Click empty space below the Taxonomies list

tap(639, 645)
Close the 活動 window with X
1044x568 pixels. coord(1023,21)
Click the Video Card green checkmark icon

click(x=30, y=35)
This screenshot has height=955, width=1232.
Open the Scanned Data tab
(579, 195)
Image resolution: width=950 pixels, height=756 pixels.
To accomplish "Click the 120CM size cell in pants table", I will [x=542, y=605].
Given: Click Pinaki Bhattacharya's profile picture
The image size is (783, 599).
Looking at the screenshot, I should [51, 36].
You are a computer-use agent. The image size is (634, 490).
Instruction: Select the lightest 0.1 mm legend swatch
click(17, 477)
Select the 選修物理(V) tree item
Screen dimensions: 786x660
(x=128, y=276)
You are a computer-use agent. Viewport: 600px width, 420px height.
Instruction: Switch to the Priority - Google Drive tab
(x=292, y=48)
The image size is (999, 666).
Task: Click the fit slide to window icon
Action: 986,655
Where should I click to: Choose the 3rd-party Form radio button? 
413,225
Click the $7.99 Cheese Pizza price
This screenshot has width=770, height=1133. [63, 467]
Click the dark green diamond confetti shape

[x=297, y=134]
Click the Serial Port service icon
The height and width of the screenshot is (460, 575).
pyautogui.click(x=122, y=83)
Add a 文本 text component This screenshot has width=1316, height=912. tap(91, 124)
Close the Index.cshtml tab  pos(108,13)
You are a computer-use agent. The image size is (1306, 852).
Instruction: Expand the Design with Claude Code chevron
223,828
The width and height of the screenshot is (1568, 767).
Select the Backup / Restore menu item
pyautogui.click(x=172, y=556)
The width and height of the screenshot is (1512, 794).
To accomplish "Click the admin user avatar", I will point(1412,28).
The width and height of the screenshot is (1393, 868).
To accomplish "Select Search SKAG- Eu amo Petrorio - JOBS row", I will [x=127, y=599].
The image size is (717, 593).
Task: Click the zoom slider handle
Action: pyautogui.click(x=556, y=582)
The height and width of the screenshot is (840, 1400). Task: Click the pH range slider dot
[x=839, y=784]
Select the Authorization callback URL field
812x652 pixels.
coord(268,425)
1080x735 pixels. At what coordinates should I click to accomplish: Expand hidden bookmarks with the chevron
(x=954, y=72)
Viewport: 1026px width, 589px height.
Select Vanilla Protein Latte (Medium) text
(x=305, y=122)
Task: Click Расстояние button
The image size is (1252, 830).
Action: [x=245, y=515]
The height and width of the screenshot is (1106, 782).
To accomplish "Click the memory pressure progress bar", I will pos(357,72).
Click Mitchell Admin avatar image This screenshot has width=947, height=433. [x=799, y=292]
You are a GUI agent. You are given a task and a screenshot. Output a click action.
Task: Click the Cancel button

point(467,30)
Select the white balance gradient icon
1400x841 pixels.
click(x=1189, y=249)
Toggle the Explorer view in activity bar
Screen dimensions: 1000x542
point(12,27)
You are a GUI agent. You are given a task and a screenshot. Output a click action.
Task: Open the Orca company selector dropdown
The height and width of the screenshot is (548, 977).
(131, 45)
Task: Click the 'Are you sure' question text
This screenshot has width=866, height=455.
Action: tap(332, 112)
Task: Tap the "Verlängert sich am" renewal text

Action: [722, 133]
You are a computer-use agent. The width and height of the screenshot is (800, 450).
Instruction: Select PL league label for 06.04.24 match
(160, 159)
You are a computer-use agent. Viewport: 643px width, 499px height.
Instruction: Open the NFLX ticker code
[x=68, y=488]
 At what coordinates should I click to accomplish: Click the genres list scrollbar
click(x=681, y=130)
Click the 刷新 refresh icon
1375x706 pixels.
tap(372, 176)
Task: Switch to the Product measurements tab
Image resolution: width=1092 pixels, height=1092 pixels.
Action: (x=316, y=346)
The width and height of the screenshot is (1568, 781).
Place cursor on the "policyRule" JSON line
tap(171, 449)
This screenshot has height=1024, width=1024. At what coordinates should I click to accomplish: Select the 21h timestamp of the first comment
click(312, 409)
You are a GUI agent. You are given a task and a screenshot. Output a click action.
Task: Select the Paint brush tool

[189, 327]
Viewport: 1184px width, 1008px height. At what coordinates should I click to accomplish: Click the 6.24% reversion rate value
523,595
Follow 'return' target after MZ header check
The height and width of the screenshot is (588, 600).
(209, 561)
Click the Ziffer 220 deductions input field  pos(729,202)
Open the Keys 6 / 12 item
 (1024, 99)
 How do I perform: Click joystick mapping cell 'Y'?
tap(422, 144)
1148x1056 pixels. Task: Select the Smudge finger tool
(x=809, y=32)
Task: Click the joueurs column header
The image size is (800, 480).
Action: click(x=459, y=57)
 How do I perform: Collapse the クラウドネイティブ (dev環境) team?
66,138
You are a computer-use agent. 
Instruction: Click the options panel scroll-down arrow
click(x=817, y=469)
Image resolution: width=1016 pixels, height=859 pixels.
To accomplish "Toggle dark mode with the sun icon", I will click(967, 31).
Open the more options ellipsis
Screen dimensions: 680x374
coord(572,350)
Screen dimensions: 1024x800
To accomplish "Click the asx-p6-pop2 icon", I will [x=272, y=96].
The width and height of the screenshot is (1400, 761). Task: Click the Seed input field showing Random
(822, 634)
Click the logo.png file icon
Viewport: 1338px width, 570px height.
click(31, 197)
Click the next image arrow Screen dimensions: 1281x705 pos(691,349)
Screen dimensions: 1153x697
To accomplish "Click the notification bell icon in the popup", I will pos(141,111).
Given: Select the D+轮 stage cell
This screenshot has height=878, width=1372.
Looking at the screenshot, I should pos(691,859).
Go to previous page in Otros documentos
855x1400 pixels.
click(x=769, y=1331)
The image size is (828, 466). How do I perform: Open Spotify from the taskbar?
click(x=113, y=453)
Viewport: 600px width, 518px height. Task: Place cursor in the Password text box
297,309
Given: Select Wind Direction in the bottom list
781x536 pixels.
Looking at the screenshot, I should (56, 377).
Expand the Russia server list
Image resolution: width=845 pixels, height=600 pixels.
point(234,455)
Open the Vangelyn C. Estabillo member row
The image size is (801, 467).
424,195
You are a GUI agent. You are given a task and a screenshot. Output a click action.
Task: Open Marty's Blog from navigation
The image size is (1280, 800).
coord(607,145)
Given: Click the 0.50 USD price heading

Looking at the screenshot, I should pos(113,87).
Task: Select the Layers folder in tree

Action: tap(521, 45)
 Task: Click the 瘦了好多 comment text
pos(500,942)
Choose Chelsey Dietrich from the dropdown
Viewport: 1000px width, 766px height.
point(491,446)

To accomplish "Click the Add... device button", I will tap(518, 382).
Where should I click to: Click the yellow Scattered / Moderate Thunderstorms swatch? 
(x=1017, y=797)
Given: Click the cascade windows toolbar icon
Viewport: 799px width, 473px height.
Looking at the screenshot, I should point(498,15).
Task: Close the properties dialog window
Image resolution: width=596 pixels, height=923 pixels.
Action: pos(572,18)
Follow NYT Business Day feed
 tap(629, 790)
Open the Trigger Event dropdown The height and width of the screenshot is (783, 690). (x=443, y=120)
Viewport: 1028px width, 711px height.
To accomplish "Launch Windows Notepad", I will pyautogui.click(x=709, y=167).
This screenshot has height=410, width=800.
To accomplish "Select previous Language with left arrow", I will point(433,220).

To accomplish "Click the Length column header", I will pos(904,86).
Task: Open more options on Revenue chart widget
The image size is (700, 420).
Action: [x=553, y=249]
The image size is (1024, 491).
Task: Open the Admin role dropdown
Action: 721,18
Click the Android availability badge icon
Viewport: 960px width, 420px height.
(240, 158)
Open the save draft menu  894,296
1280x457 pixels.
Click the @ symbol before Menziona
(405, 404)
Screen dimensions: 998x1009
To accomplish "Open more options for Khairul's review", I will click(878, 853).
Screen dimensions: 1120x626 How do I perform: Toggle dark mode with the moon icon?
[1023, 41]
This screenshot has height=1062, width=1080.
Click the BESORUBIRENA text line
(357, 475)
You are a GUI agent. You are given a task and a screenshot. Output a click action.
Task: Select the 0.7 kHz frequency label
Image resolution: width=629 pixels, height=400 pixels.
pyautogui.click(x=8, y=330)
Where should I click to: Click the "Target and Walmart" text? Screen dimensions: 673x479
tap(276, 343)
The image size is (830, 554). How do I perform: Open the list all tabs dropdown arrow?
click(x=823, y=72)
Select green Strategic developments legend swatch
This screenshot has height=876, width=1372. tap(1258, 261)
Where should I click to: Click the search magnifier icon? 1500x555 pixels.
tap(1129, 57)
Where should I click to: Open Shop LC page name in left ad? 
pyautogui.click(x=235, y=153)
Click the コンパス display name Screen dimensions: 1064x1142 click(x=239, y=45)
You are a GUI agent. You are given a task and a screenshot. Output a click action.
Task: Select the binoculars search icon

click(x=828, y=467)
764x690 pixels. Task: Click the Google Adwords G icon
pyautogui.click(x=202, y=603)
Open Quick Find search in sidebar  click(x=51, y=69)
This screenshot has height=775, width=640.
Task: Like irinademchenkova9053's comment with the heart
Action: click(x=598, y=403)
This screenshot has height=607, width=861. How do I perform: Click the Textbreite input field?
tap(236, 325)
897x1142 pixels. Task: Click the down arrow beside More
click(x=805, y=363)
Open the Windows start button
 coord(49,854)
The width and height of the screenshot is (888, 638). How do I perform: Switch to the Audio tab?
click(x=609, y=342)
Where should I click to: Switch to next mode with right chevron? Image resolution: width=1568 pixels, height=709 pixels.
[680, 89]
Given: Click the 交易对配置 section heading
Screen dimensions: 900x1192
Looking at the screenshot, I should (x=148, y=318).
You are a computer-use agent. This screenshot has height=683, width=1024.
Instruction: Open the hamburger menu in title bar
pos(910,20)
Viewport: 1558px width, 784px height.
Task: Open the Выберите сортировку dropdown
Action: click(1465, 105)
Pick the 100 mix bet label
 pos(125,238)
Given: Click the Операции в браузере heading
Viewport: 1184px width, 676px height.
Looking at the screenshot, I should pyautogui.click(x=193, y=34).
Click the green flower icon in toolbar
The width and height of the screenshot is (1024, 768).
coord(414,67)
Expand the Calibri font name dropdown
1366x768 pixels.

════════════════════

> [Task instructions] Take the entries above and return only the lines from the one with "How do I perform: Click joystick" to the one with "Screen dimensions: 1024x800", both included, unchanged.

> [Solved problem]
 How do I perform: Click joystick mapping cell 'Y'?
tap(422, 144)
1148x1056 pixels. Task: Select the Smudge finger tool
(x=809, y=32)
Task: Click the joueurs column header
The image size is (800, 480).
Action: click(x=459, y=57)
 How do I perform: Collapse the クラウドネイティブ (dev環境) team?
66,138
You are a computer-use agent. 
Instruction: Click the options panel scroll-down arrow
click(x=817, y=469)
Image resolution: width=1016 pixels, height=859 pixels.
To accomplish "Toggle dark mode with the sun icon", I will click(967, 31).
Open the more options ellipsis
Screen dimensions: 680x374
coord(572,350)
Screen dimensions: 1024x800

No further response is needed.